Collection entries
= Beginning of Section =

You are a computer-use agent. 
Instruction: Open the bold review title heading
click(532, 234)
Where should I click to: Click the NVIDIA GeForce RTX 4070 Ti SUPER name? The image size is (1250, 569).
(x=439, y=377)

= End of Section =

* Problem *
Write each entry out again, exactly as it reads above.

* Exercise response *
You are a computer-use agent. 
Instruction: Open the bold review title heading
click(532, 234)
Where should I click to: Click the NVIDIA GeForce RTX 4070 Ti SUPER name? The image size is (1250, 569).
(x=439, y=377)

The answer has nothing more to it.